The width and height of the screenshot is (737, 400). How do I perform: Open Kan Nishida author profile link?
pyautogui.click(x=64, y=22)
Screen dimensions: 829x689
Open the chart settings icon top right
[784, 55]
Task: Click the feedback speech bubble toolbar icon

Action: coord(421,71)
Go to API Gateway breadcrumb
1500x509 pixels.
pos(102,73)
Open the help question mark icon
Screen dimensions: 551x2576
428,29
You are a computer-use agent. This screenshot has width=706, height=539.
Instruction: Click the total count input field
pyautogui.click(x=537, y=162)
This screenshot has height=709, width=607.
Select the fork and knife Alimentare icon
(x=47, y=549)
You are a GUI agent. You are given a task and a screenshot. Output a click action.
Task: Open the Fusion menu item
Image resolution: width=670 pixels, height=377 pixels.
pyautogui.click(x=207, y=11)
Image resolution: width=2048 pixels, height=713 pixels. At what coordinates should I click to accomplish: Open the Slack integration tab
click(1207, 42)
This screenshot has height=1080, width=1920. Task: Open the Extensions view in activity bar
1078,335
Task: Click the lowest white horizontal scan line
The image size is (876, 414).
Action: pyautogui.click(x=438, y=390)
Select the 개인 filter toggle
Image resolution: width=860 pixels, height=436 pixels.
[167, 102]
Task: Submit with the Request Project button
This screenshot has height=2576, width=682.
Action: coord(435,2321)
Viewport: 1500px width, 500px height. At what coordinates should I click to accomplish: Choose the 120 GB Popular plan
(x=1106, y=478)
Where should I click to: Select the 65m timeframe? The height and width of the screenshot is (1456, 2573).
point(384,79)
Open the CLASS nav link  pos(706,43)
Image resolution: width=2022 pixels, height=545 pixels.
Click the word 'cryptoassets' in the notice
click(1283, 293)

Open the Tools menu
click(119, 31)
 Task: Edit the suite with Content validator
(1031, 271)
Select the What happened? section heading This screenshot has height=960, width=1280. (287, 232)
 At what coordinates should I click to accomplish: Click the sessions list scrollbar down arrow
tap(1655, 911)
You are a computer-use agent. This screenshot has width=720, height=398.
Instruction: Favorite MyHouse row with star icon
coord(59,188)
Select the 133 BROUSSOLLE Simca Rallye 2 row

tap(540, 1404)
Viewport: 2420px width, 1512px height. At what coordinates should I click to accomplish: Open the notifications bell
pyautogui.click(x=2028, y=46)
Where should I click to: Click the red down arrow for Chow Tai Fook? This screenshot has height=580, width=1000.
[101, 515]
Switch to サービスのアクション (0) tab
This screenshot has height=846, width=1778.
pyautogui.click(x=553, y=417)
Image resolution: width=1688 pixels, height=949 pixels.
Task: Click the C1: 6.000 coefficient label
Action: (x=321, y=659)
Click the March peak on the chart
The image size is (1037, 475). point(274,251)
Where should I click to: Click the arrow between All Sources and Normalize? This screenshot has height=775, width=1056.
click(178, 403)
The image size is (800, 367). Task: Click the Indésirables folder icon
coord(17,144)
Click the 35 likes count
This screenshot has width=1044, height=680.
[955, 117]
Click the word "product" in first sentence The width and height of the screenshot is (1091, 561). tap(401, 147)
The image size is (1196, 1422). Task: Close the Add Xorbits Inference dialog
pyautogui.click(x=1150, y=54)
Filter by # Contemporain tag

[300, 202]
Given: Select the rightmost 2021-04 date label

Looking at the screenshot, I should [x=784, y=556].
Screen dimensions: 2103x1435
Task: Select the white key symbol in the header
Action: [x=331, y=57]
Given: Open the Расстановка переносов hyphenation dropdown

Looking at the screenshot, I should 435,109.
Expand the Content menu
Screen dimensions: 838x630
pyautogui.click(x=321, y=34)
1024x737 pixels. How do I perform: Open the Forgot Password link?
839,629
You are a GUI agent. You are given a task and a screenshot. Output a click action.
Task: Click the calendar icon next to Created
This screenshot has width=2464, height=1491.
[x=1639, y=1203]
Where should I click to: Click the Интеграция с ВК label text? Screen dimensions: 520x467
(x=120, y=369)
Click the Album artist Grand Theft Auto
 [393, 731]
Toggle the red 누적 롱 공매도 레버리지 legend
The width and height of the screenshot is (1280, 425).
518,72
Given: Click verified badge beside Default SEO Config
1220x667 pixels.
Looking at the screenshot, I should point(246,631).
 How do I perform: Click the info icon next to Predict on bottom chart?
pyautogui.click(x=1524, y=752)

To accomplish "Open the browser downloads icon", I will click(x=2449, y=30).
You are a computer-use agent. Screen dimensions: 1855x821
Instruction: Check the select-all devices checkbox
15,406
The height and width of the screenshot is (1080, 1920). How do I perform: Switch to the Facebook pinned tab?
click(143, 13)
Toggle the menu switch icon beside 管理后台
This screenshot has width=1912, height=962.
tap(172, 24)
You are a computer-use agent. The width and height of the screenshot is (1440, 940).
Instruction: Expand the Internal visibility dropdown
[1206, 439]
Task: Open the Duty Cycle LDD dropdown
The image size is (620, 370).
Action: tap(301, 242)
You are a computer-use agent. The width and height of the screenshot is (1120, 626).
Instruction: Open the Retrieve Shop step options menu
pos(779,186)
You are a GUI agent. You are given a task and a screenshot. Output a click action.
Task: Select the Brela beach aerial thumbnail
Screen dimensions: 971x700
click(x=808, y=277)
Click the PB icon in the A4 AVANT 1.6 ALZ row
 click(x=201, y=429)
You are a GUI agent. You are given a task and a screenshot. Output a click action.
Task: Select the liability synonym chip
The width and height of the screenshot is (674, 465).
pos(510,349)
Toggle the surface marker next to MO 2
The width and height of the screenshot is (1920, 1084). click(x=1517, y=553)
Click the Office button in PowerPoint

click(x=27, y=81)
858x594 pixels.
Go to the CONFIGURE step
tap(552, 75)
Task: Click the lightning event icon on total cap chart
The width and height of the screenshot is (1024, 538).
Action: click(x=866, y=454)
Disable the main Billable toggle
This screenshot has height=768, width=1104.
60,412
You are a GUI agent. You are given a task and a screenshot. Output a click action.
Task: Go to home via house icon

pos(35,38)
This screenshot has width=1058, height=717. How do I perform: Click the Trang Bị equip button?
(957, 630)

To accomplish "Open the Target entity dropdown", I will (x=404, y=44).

_Given instruction_.
Copy all of the material above line for line, with no changes.

_Response to the task_.
The width and height of the screenshot is (737, 400). How do I perform: Open Kan Nishida author profile link?
pyautogui.click(x=64, y=22)
Screen dimensions: 829x689
Open the chart settings icon top right
[784, 55]
Task: Click the feedback speech bubble toolbar icon

Action: coord(421,71)
Go to API Gateway breadcrumb
1500x509 pixels.
pos(102,73)
Open the help question mark icon
Screen dimensions: 551x2576
428,29
You are a computer-use agent. This screenshot has width=706, height=539.
Instruction: Click the total count input field
pyautogui.click(x=537, y=162)
This screenshot has height=709, width=607.
Select the fork and knife Alimentare icon
(x=47, y=549)
You are a GUI agent. You are given a task and a screenshot. Output a click action.
Task: Open the Fusion menu item
Image resolution: width=670 pixels, height=377 pixels.
pyautogui.click(x=207, y=11)
Image resolution: width=2048 pixels, height=713 pixels. At what coordinates should I click to accomplish: Open the Slack integration tab
click(1207, 42)
This screenshot has height=1080, width=1920. Task: Open the Extensions view in activity bar
1078,335
Task: Click the lowest white horizontal scan line
The image size is (876, 414).
Action: pyautogui.click(x=438, y=390)
Select the 개인 filter toggle
Image resolution: width=860 pixels, height=436 pixels.
[167, 102]
Task: Submit with the Request Project button
This screenshot has height=2576, width=682.
Action: coord(435,2321)
Viewport: 1500px width, 500px height. At what coordinates should I click to accomplish: Choose the 120 GB Popular plan
(x=1106, y=478)
Where should I click to: Select the 65m timeframe? The height and width of the screenshot is (1456, 2573).
point(384,79)
Open the CLASS nav link  pos(706,43)
Image resolution: width=2022 pixels, height=545 pixels.
Click the word 'cryptoassets' in the notice
click(1283, 293)

Open the Tools menu
click(119, 31)
 Task: Edit the suite with Content validator
(1031, 271)
Select the What happened? section heading This screenshot has height=960, width=1280. (287, 232)
 At what coordinates should I click to accomplish: Click the sessions list scrollbar down arrow
tap(1655, 911)
You are a computer-use agent. This screenshot has width=720, height=398.
Instruction: Favorite MyHouse row with star icon
coord(59,188)
Select the 133 BROUSSOLLE Simca Rallye 2 row

tap(540, 1404)
Viewport: 2420px width, 1512px height. At what coordinates should I click to accomplish: Open the notifications bell
pyautogui.click(x=2028, y=46)
Where should I click to: Click the red down arrow for Chow Tai Fook? This screenshot has height=580, width=1000.
[101, 515]
Switch to サービスのアクション (0) tab
This screenshot has height=846, width=1778.
pyautogui.click(x=553, y=417)
Image resolution: width=1688 pixels, height=949 pixels.
Task: Click the C1: 6.000 coefficient label
Action: (x=321, y=659)
Click the March peak on the chart
The image size is (1037, 475). point(274,251)
Where should I click to: Click the arrow between All Sources and Normalize? This screenshot has height=775, width=1056.
click(178, 403)
The image size is (800, 367). Task: Click the Indésirables folder icon
coord(17,144)
Click the 35 likes count
This screenshot has width=1044, height=680.
[955, 117]
Click the word "product" in first sentence The width and height of the screenshot is (1091, 561). tap(401, 147)
The image size is (1196, 1422). Task: Close the Add Xorbits Inference dialog
pyautogui.click(x=1150, y=54)
Filter by # Contemporain tag

[300, 202]
Given: Select the rightmost 2021-04 date label

Looking at the screenshot, I should [x=784, y=556].
Screen dimensions: 2103x1435
Task: Select the white key symbol in the header
Action: [x=331, y=57]
Given: Open the Расстановка переносов hyphenation dropdown

Looking at the screenshot, I should 435,109.
Expand the Content menu
Screen dimensions: 838x630
pyautogui.click(x=321, y=34)
1024x737 pixels. How do I perform: Open the Forgot Password link?
839,629
You are a GUI agent. You are given a task and a screenshot. Output a click action.
Task: Click the calendar icon next to Created
This screenshot has width=2464, height=1491.
[x=1639, y=1203]
Where should I click to: Click the Интеграция с ВК label text? Screen dimensions: 520x467
(x=120, y=369)
Click the Album artist Grand Theft Auto
 [393, 731]
Toggle the red 누적 롱 공매도 레버리지 legend
The width and height of the screenshot is (1280, 425).
518,72
Given: Click verified badge beside Default SEO Config
1220x667 pixels.
Looking at the screenshot, I should point(246,631).
 How do I perform: Click the info icon next to Predict on bottom chart?
pyautogui.click(x=1524, y=752)

To accomplish "Open the browser downloads icon", I will click(x=2449, y=30).
You are a computer-use agent. Screen dimensions: 1855x821
Instruction: Check the select-all devices checkbox
15,406
The height and width of the screenshot is (1080, 1920). How do I perform: Switch to the Facebook pinned tab?
click(143, 13)
Toggle the menu switch icon beside 管理后台
This screenshot has width=1912, height=962.
tap(172, 24)
You are a computer-use agent. The width and height of the screenshot is (1440, 940).
Instruction: Expand the Internal visibility dropdown
[1206, 439]
Task: Open the Duty Cycle LDD dropdown
The image size is (620, 370).
Action: tap(301, 242)
You are a computer-use agent. The width and height of the screenshot is (1120, 626).
Instruction: Open the Retrieve Shop step options menu
pos(779,186)
You are a GUI agent. You are given a task and a screenshot. Output a click action.
Task: Select the Brela beach aerial thumbnail
Screen dimensions: 971x700
click(x=808, y=277)
Click the PB icon in the A4 AVANT 1.6 ALZ row
 click(x=201, y=429)
You are a GUI agent. You are given a task and a screenshot. Output a click action.
Task: Select the liability synonym chip
The width and height of the screenshot is (674, 465).
pos(510,349)
Toggle the surface marker next to MO 2
The width and height of the screenshot is (1920, 1084). click(x=1517, y=553)
Click the Office button in PowerPoint

click(x=27, y=81)
858x594 pixels.
Go to the CONFIGURE step
tap(552, 75)
Task: Click the lightning event icon on total cap chart
The width and height of the screenshot is (1024, 538).
Action: click(x=866, y=454)
Disable the main Billable toggle
This screenshot has height=768, width=1104.
60,412
You are a GUI agent. You are given a task and a screenshot. Output a click action.
Task: Go to home via house icon

pos(35,38)
This screenshot has width=1058, height=717. How do I perform: Click the Trang Bị equip button?
(957, 630)

To accomplish "Open the Target entity dropdown", I will (x=404, y=44).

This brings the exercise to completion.